"I hope you like French people," director Benoît Jacquot (A Single Girl, Tosca) offered by way of introduction to his latest film, Farewell, My Queen, at the North American premiere of the film last night at MoMA. Indeed, the film is French through and through—it traces the earliest days of the French Revolution, and its effect on Marie-Antoinette (Diane Kruger), through the eyes of the Queen's reader, Sidonie (Léa Seydoux). But the audience proved you didn't need to be French to enjoy it; among those applauding were Margherita Missoni, Nanette Lepore, Nina Arianda, Waris Ahluwalia, Brady Corbet, Chris Abbott, Christine Baranski, and Kruger's longtime partner Joshua Jackson.
Jackson conceded he and Kruger had no plans for Bastille Day (it's this Saturday, for Francophiles). "I would not feel uncomfortable doing it—I'm not French, so it's not really on my calendar of things to celebrate," Jackson said. "But I think it's something worth celebrating, the founding of the French republic!" (The couple is likely to do more celebrating the day after: July 15 is Kruger's birthday.)
Jackson said given the chance to portray any historical figure, he might choose his surname-compatriot Andrew Jackson. Perhaps if Bloody Bloody Andrew Jackson gets a screen adaptation, we suggested—but the contemporary Jackson's singing powers are limited. "Poorly! To myself! Enough to annoy Diane," he laughed.
Diane, unannoyed, was eager to impart a history lesson or two—apparently, there's a lot the popular narrative of Marie-Antoinette leaves out. " I did not know, and I'm sure a lot of people don't know this, that when she was taken from Versailles, she actually didn't die right away," Kruger said. "She lived for five or six more years—she was imprisoned. And she was beheaded, not because she was queen—they couldn't find her guilty for anything, because she wasn't a reigning monarch; it was her husband, and he was beheaded way before her."

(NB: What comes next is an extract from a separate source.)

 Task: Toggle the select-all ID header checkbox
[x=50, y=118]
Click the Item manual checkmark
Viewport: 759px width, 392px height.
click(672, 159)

"She actually got beheaded because they took her eight-year-old son and made him sign a paper saying that she sexually abused him," Kruger continued triumphantly, leaving us momentarily speechless.
Hoping to shift to lighter matters, we got Kruger—no stranger to the pleasures and vagaries of haute couture—talking about the film's sumptuous costuming. "It took about a half hour to get dressed and to get out of it, and then I needed three people to help me get in and out. And in the beginning, I was really worried about it: ‘How am I going to act dressed like this?'" she said.
But ultimately, the hassle brought her closer to her character. "It became, actually, a great help, because I figured that this was what her life must have been like," Kruger said. "She couldn't get dressed by herself, and it was this ritual every morning and every night. And so it became something to look forward to."